Membre de l’Académie Royale de Belgique, Bruno Colmant est un universitaire et un homme d’affaire belge né le 24 juillet 1961.Il est docteur en économie appliquée (2000) et ingénieur commercial (1984) de l’Université libre de Bruxelles, maître en sciences fiscales (1995) et titulaire d’un Master of Business Administration (1989)de l’Université Purdue  (Krannert School of Management, dans l’Indiana, aux États-Unis).Docteur en Sciences de Gestion il est Professeur à la Vlerick School of Management et à l’UCL.

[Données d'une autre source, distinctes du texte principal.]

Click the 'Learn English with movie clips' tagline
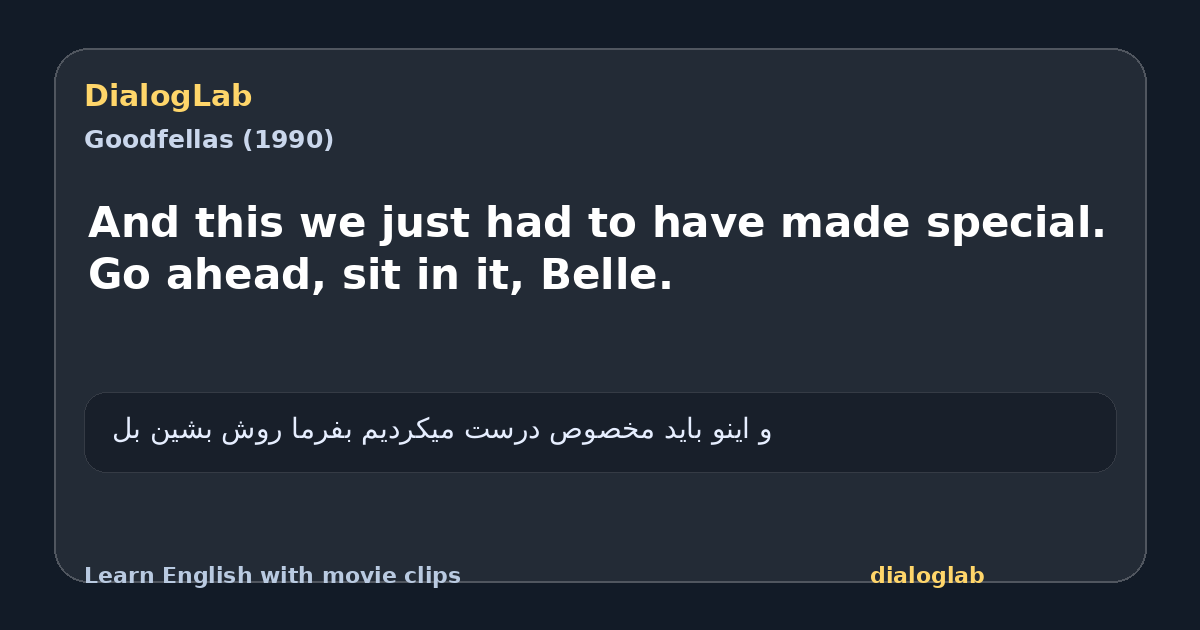1200x630 pixels. (272, 576)

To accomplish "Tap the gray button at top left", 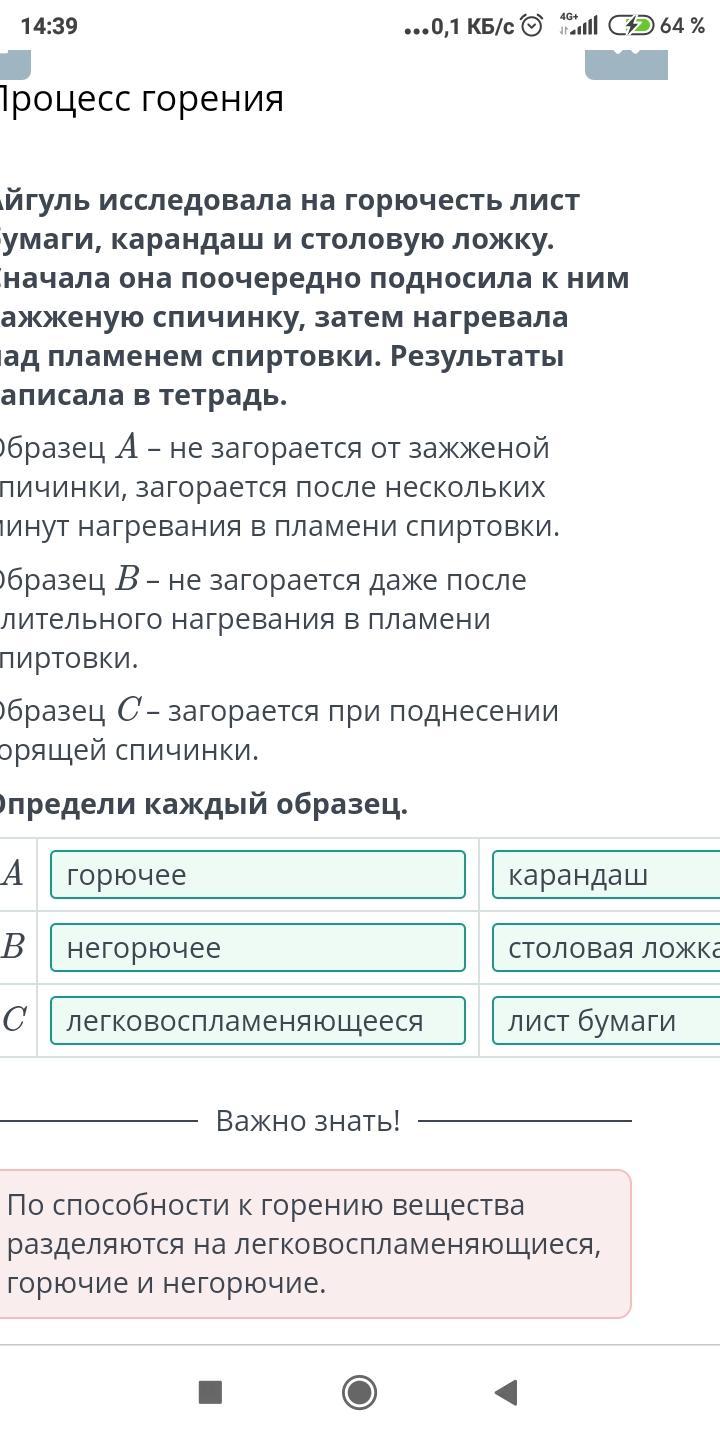I will 15,62.
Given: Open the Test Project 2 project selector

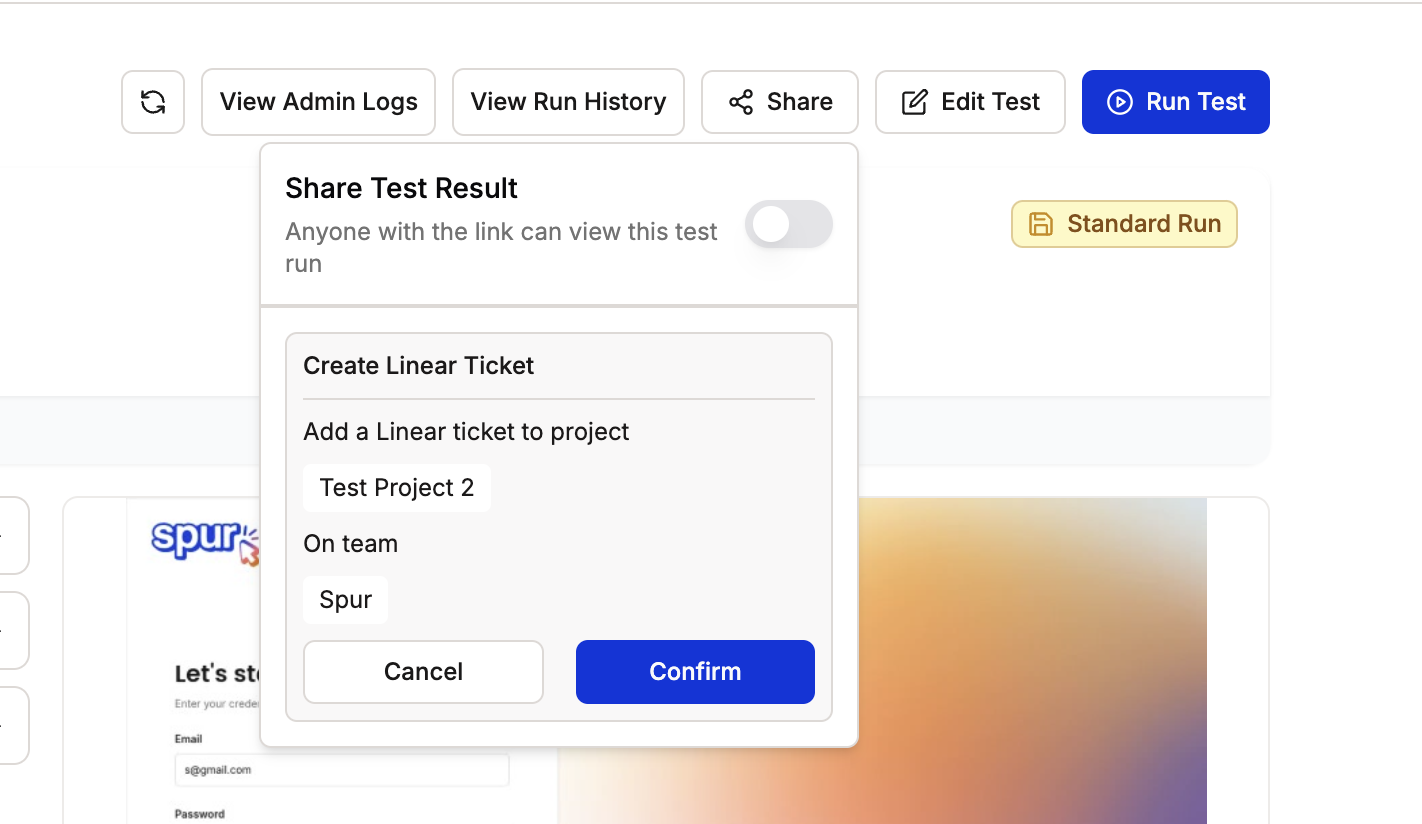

 Après une carrière essentiellement effectuée dans le groupe ING, au sein duquel il devient administrateur délégué d’ING Luxembourg et administrateur délégué d’ING Belgique et directeur financier, il est nommé directeur de cabinet du ministre des Finances et Vice-Premier Ministre belge, Didier Reynders. En 2007, il est nommé président de la Bourse de Bruxelles et membre du comité de direction de NYSE Euronext.

Chroniqueur scientifique dans la presse belge depuis 1994, il est l’auteur ou le co-auteur de plus de 25 ouvrages financiers et de très nombreux articles scientifiques. Il est titulaire d’une vingtaine de certifications professionnelles dans le domaine de la finance, e la comptabilité et de la fiscalité, notamment américaines : CFA, CISA, CIA, etc.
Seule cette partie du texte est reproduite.